I think I saw a high-res panel with touch through a single 40-pin connector a couple of months ago (was it called touch-on-cell technology?), but the size of the panel was definitely not framework-compatible.

I’m very interested! do you recall which laptop the panel was for?

BTW, high-res => higher than 1080p, as a rule of thumb, I’ve always seen 768p use 1 lane and 1080p use 2 lanes, everything beyond that seems to go with 4. “Seen” and “seems” because my experience, while broad, is still limited. For instance, if a display does 5.4GHz lanes as opposed to the usual 2.7GHz (including the Framework panel), it could do >1080p over two lanes. There could be displays that have 5.4GHz support, it’s just that I haven’t encountered one yet.

Unfortunately, no.

I came across the listing by chance, searching for some completely unrelated spare parts for a microwave on ebay, aliexpress or other marketplace. It was shown as one of those intriguing “similar/related items” that makes you wonder how an algorithm could have connected those things. But mentioning on-cell (or in-cell?) touch 40 pin made me curious enough to click on the link.
As far as I remember, the panel was listed only under its panel model number (without mentioning a compatible laptop model or manufacturer) as new and only available for pre-order at the moment (not yet delivered? sold-out? wrong location?), it was larger than 14 inch (15.6 inch maybe?), had a “standard”-sized eDP 40 pin connector, 16:9 (or maybe 16:10) format, was LCD not OLED. The description mentioned a (for me) rather odd resolution higher than FullHD but less than 2560 × … and asked you to contact the seller with the complete model number (+ revision) of your laptop before ordering.

A later search for smaller panels with on-/in-cell touch revealed a number of “standard” 40-pin panels with a resolution of 1366 × 768 and some 1920 × 1080 panels with “narrow” 40-pin connectors.

Edit: I’ve found one discontinued UHD model with - according to panelook.com - on-cell touch and 4-lane 40-pin eDP connector that might have been used for a Dell 15 Inspiron 7559 (pictures don’t show an additional digitizer cable or connector at least). However, that’s not the one I stumbled upon 2 months ago.

Thanks Arya. I wasn’t aware touch was sometimes a separate connector. So when Framework says their laptops have touch functionality to be brought out later, that means not in the eDP connector correct?

What this does mean is that we can swap the display for different ones that may have a wider color gamut. I’m most interested in something that gets closer to adobe RGB or DCIp3. The 3000x2000 OLED looks interesting, does OLED cause any issues since most other screens are IPS? Power supply requirements might be in question for what framework supplies.

@Arya I found this panel on panelook.com and from the photos it seems to have only one 40-pin eDP connector and touchescreen support.
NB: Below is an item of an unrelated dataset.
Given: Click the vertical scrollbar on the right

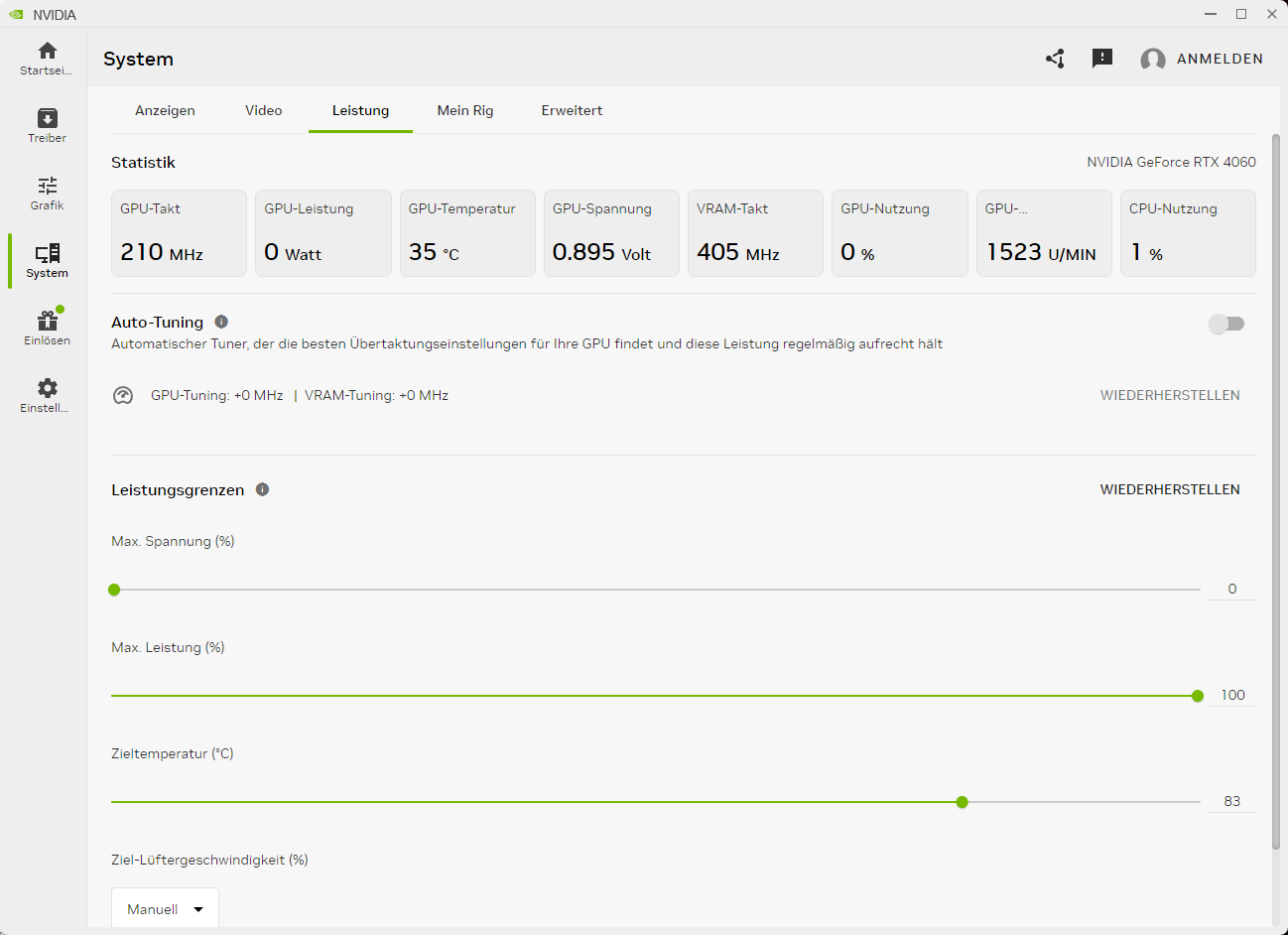Looking at the screenshot, I should (1276, 491).
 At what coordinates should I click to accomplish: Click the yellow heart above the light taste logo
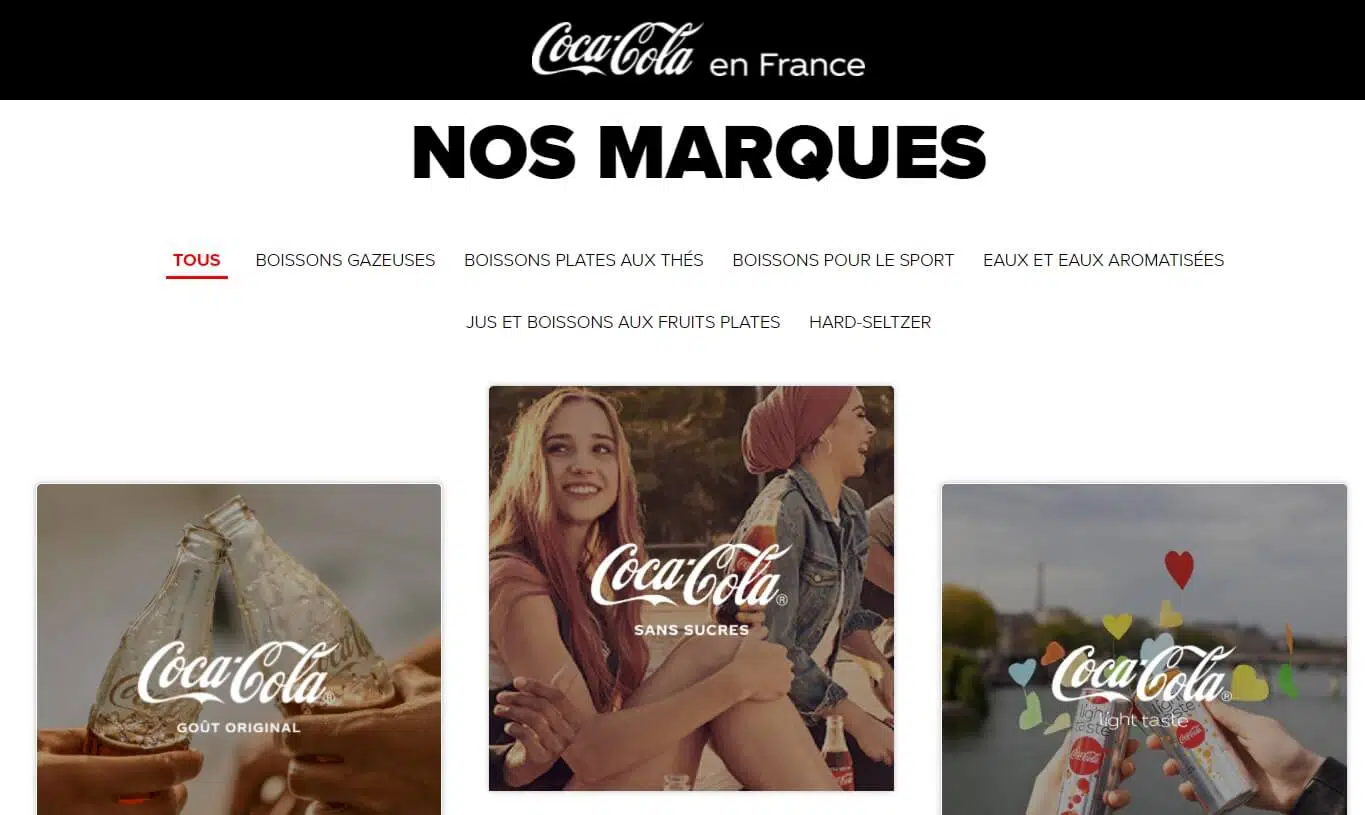pyautogui.click(x=1116, y=625)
Going through panelook’s filters, there are no 3:2 hi-rez panels with touch support (using eDP port).

You do have the Microsoft Surface Laptops which do have 3:2 screens with ~1440p resolution and touchscreen but I do not know what connectors they use. Removing the eDP requirement from panelook still gives me no results…

I’ve also looked at other Microsoft Surface panels on eBay but they seem to use a 40-pin eDP connector for the actual display and 2 other connectors for presumably touch and (maybe) stylus.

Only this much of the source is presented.